▶ _Görev Kümesi_
1 > Danıştay kararına göre Devlet Gelir Uzmanlığı Yeterlik Sınavı hangi tarihlerde yapılmıştır?
2 > Danıştay kararında "KARŞI TARAF (DAVALI)" ifadesinin geçtiği yerden başlayıp "bozulması isteminden ibarettir." ifadesinden sonra biten kısmı değiştirmeden çıktı olarak verin.
3 > Danıştay kararını, gösterilen son cümleden sonraki bölümle tamamlayın.

▶ _Kaynak Metin_
»»

Danıştay Kararı 2. Daire 2018/2954 E. 2020/3346 K. 11.11.2020 T.

Danıştay 2. Daire Başkanlığı         2018/2954 E.  ,  2020/3346 K.
T.C.
D A N I Ş T A Y
İKİNCİ DAİRE
Esas No : 2018/2954
Karar No : 2020/3346

TEMYİZ EDEN (DAVACI) : …
VEKİLİ : Av. …

KARŞI TARAF (DAVALI) : … Başkanlığı
VEKİLİ : Av. …

İSTEMİN KONUSU : … Bölge İdare Mahkemesi … İdari Dava Dairesince verilen … günlü, E:…, K:… sayılı kararın, dilekçede yazılı nedenlerle 2577 sayılı İdari Yargılama Usulü Kanunu’nun 49. maddesi uyarınca temyizen incelenerek bozulması isteminden ibarettir.

YARGILAMA SÜRECİ :
Dava; Gelir İdaresi Başkanlığında Devlet Gelir Uzman Yardımcısı olarak görev yapan davacının, davalı idarece 15-16 Aralık 2015 tarihlerinde yapılan Devlet Gelir Uzmanlığı Yeterlik Sınavında başarısız sayılmasına ilişkin işlemin iptali ile yoksun kaldığı hakların iadesine karar verilmesi istemiyle açılmıştır.
… İdare Mahkemesince verilen … günlü, E:…, K:… sayılı karar ile dava konusu işlemin iptaline, işlem nedeniyle yoksun kalınan parasal hakların tazmini istemi hakkında karar verilmesine yer olmadığına hükmedilmiş olup; bu kararın davacı tarafından istinaf yoluyla incelenmesinin istenilmesi üzerine, … Bölge İdare Mahkemesi … İdari Dava Dairesince verilen … günlü, E:…, K:… sayılı kararla istinaf başvurusunun kabulü ile istinafa konu kararın kaldırılmasına ve davanın reddine karar verilmiştir.
Davacı, anılan kararın temyizen incelenerek bozulmasını istemektedir.

««

▶ _Kayıtlı Veriler_
»»

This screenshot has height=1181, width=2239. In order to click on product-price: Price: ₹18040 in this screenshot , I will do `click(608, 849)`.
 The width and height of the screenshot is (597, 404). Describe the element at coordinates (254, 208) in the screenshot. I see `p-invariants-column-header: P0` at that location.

««

▶ _Görev Bazlı Çıktılar_
1 > 15-16 Aralık 2015 tarihlerinde.

2 >
KARŞI TARAF (DAVALI) : … Başkanlığı
VEKİLİ : Av. …

İSTEMİN KONUSU : … Bölge İdare Mahkemesi … İdari Dava Dairesince verilen … günlü, E:…, K:… sayılı kararın, dilekçede yazılı nedenlerle 2577 sayılı İdari Yargılama Usulü Kanunu’nun 49. maddesi uyarınca temyizen incelenerek bozulması isteminden ibarettir.

3 >
TÜRK MİLLETİ ADINA

Karar veren Danıştay İkinci Dairesince, 2577 sayılı İdari Yargılama Usulü Kanunu’nun 14. maddesi uyarınca Tetkik Hâkimi …’nun açıklamaları dinlenildikten ve dosyadaki belgeler incelendikten sonra işin gereği düşünüldü:

HUKUKİ DEĞERLENDİRME :
2577 sayılı İdari Yargılama Usulü Kanunu’nun “İstinaf” başlıklı 45. maddesinde, “1) İdare ve vergi mahkemelerinin kararlarına karşı, başka kanunlarda aksine hüküm bulunsa dahi, mahkemenin bulunduğu yargı çevresindeki bölge idare mahkemesine, kararın tebliğinden itibaren otuz gün içinde istinaf yoluna başvurulabilir.

6) Bölge idare mahkemelerinin 46 ncı maddeye göre temyize açık olmayan kararları kesindir.” hükmüne yer verilmiştir.
Bahsi geçen Kanun’un, 6545 sayılı Kanun’un 20. maddesiyle değiştirilen “Temyiz” başlıklı 46. maddesinde, “Danıştay dava dairelerinin nihai kararları ile bölge idare mahkemelerinin aşağıda sayılan davalar hakkında verdikleri kararlar, başka kanunlarda aksine hüküm bulunsa dahi Danıştayda, kararın tebliğinden itibaren otuz gün içinde temyiz edilebilir:
a) Düzenleyici işlemlere karşı açılan iptal davaları.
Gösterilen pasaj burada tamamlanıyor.